The legislature intended to limit the scope of the Act to the consumer market. Its coverage is limited to activities in the conduct of consumer transactions and consumer acts or practices in trade or commerce. Benchmark Carpet Mills v. Fiber Indus., 168 Ga. App. 932 (311 SE2d 216) (1983)
. This case does not involve a consumer transaction. OCGA 10-1-392
. Employment is not a consumer item.
Even if we accept the characterization that we are dealing with the sale of a business interest, the FBPA does not aid appellant. Application of "two factors are determinative: (a) the medium through which the act or practice is introduced into the stream of commerce; and (b) the market on which the act or practice is reasonably intended to impact. It is only when the application of both of these factors indicates that the act or practice occurred within the context of the consumer marketplace that the fairness or deceptiveness of the act or practice need be examined. This is so because an act or practice which is outside that context, no matter how unfair or deceptive, is not directly regulated by the FBPA." Benchmark Carpet Mills v. Fiber Indus., supra at 934.
Here, the alleged deception was not introduced into the stream of commerce. Nor was it reasonably intended to impact on any "market" other than Larson. The FBPA does not "provide an additional remedy for private wrongs which do not and could not affect the consuming public generally." Zeeman v. Black, 156 Ga. App. 82 (273 SE2d 910) (1980)
. The Act has no applicability to Larson's claims.
Tandy submitted evidence of Larson's failure to adhere to certain policies including tardy opening of the store and permitting employees to borrow funds from the cash register. In support of Larson's contention about company subterfuge, he cites a fellow SMIA's deposition statement that the company wanted to get him (the colleague) out of his store because he was a SMIA manager and that "little things" made the fellow SMIA think that the company was "really concerned about getting rid of those franchise stores and putting in company managers to increase their share of the profit."
Larson submitted no evidence whatsoever to show a policy implemented against him to force him out, nor did he submit evidence to rebut the company's documentation of his violations of certain company policies, which would have provided reason for his termination.
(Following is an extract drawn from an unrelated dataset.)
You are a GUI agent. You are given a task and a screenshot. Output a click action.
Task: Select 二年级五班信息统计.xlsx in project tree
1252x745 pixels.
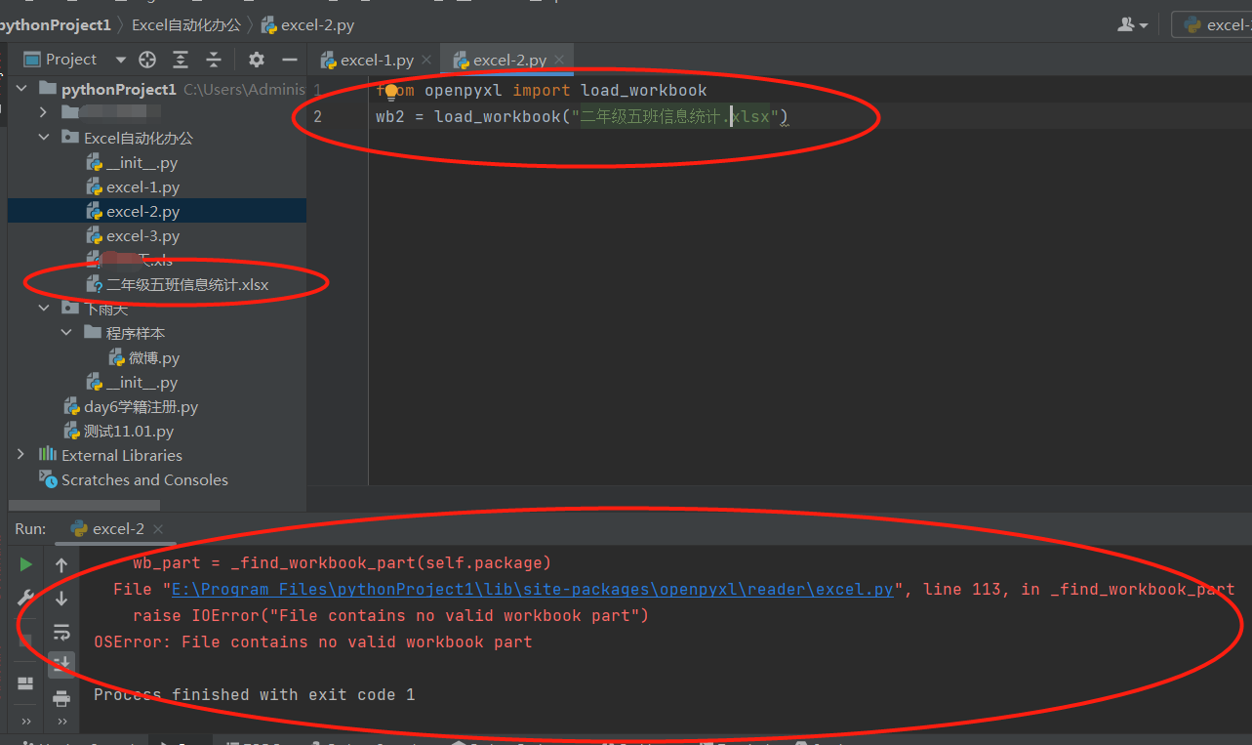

BANKE, Presiding Judge, dissenting.
I would reverse the grant of Tandy's motion for summary judgment.
By the terms of the written agreement, Tandy was authorized to "withdraw from Manager's Security Deposit . . . (4) Any loss sustained by [Tandy] by reason of Manager's failure to manage the Store and/or protect the assets of the store with a reasonable degree of care, skill and judgment; and/or, his/her failure to fulfill Manager's obligations under this Agreement." The agreement further specified that in the event the company's "total investment" in inventory and net book value of fixed assets in the store should come to exceed double the amount of the security deposit, the manager could be required to make an additional security deposit in an amount equal to 50 percent of such excess and could be held accountable for a "return on investment charge" on the amount of such excess until the additional security deposit was made. On the basis of these additional contractual terms, I believe a material factual question exists as to whether the appellant shared with Tandy a joint risk of loss as well as a joint interest in profits, with the result that, notwithstanding the language of the agreement specifying that no relationship other than that of employee-employer was contemplated, he acquired an equity interest in the business.
Everette L. Doffermyre, Jr., for appellee.
1. The parties agree that the Uniform Partnership Act (UPA), OCGA 14-8-1
et seq. does not control because this action was filed prior to the effective date of the Act.